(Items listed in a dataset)
--------
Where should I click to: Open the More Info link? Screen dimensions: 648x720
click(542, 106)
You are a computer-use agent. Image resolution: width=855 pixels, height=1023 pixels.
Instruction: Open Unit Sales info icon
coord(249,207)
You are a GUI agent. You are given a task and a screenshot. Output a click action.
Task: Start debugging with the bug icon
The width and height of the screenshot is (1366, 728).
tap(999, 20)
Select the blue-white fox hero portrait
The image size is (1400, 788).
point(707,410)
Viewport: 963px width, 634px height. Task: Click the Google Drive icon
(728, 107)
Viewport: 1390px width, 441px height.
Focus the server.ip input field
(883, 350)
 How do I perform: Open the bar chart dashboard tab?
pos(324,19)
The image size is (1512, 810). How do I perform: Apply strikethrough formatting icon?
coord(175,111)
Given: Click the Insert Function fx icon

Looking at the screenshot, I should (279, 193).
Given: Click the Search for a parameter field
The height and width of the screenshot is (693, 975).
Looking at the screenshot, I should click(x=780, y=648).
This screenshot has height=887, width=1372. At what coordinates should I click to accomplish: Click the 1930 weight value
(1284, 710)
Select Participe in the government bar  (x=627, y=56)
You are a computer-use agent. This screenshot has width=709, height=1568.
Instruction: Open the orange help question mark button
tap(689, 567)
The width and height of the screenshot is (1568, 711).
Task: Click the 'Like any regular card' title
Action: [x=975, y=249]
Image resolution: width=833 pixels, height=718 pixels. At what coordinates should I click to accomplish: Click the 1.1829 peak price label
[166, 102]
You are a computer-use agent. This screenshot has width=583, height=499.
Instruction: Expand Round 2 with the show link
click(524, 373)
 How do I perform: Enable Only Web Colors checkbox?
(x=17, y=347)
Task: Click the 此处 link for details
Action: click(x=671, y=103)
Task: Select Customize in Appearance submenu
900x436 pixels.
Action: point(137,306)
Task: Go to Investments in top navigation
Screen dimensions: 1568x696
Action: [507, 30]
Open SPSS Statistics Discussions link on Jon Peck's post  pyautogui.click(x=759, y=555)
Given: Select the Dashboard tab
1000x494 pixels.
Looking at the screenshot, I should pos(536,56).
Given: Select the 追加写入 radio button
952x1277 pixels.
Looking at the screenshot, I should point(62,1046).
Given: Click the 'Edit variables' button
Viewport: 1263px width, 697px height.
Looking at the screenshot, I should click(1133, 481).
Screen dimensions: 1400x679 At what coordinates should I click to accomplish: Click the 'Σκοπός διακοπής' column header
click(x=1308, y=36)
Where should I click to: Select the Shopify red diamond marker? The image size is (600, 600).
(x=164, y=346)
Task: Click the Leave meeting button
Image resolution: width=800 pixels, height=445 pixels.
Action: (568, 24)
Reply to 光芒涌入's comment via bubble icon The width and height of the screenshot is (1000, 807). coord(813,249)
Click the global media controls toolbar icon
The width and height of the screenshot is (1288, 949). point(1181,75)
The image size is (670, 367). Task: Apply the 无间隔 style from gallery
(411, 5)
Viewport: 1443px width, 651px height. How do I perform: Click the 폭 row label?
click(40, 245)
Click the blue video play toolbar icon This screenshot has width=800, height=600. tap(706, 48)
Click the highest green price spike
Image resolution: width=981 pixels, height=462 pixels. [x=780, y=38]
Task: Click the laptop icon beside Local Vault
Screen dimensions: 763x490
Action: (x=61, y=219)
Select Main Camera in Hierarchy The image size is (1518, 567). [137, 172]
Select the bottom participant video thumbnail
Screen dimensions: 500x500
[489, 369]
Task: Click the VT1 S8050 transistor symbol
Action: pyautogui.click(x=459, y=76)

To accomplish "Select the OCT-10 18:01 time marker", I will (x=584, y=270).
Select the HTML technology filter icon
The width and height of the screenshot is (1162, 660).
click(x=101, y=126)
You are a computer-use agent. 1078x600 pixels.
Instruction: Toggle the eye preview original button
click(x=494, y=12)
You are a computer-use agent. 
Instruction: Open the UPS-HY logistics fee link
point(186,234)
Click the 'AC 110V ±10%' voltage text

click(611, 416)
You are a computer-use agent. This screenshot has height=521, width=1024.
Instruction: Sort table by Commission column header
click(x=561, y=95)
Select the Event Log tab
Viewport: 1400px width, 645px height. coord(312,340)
--------
WHAT IS EXPECTED:
Restate word for word the entries above, starting at the line with "The width and height of the screenshot is (1366, 728)." and ending at the line with "Given: Select the 追加写入 radio button", inclusive, and no others.

SOLUTION TO THE PROBLEM:
The width and height of the screenshot is (1366, 728).
tap(999, 20)
Select the blue-white fox hero portrait
The image size is (1400, 788).
point(707,410)
Viewport: 963px width, 634px height. Task: Click the Google Drive icon
(728, 107)
Viewport: 1390px width, 441px height.
Focus the server.ip input field
(883, 350)
 How do I perform: Open the bar chart dashboard tab?
pos(324,19)
The image size is (1512, 810). How do I perform: Apply strikethrough formatting icon?
coord(175,111)
Given: Click the Insert Function fx icon

Looking at the screenshot, I should (279, 193).
Given: Click the Search for a parameter field
The height and width of the screenshot is (693, 975).
Looking at the screenshot, I should click(x=780, y=648).
This screenshot has height=887, width=1372. At what coordinates should I click to accomplish: Click the 1930 weight value
(1284, 710)
Select Participe in the government bar  (x=627, y=56)
You are a computer-use agent. This screenshot has width=709, height=1568.
Instruction: Open the orange help question mark button
tap(689, 567)
The width and height of the screenshot is (1568, 711).
Task: Click the 'Like any regular card' title
Action: [x=975, y=249]
Image resolution: width=833 pixels, height=718 pixels. At what coordinates should I click to accomplish: Click the 1.1829 peak price label
[166, 102]
You are a computer-use agent. This screenshot has width=583, height=499.
Instruction: Expand Round 2 with the show link
click(524, 373)
 How do I perform: Enable Only Web Colors checkbox?
(x=17, y=347)
Task: Click the 此处 link for details
Action: click(x=671, y=103)
Task: Select Customize in Appearance submenu
900x436 pixels.
Action: point(137,306)
Task: Go to Investments in top navigation
Screen dimensions: 1568x696
Action: [507, 30]
Open SPSS Statistics Discussions link on Jon Peck's post  pyautogui.click(x=759, y=555)
Given: Select the Dashboard tab
1000x494 pixels.
Looking at the screenshot, I should pos(536,56).
Given: Select the 追加写入 radio button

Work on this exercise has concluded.